━━━ Given data
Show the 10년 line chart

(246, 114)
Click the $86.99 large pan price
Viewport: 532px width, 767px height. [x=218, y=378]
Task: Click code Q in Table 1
━━━━━━
━━━ Given data
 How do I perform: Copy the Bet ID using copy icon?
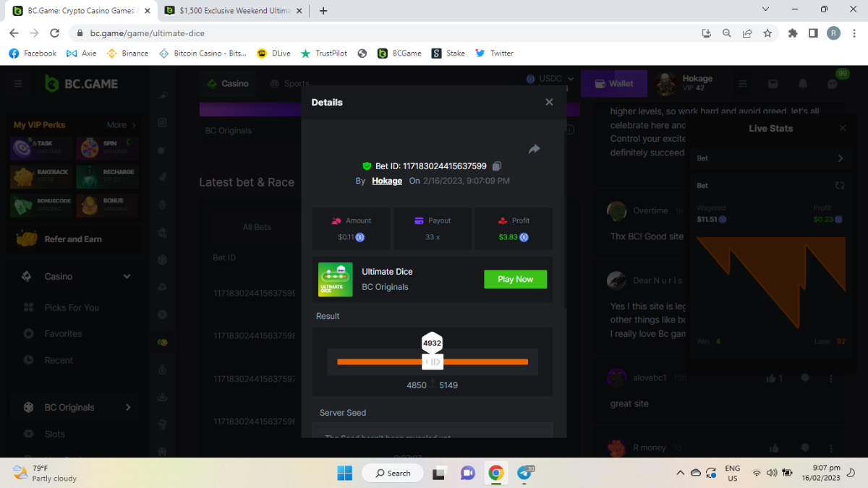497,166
━━━━━━
What you give back should be only the lines of the records above, starting at the line with "Show the 10년 line chart" and ending at the line with "Task: Click code Q in Table 1", restated word for word.

Show the 10년 line chart

(246, 114)
Click the $86.99 large pan price
Viewport: 532px width, 767px height. [x=218, y=378]
Task: Click code Q in Table 1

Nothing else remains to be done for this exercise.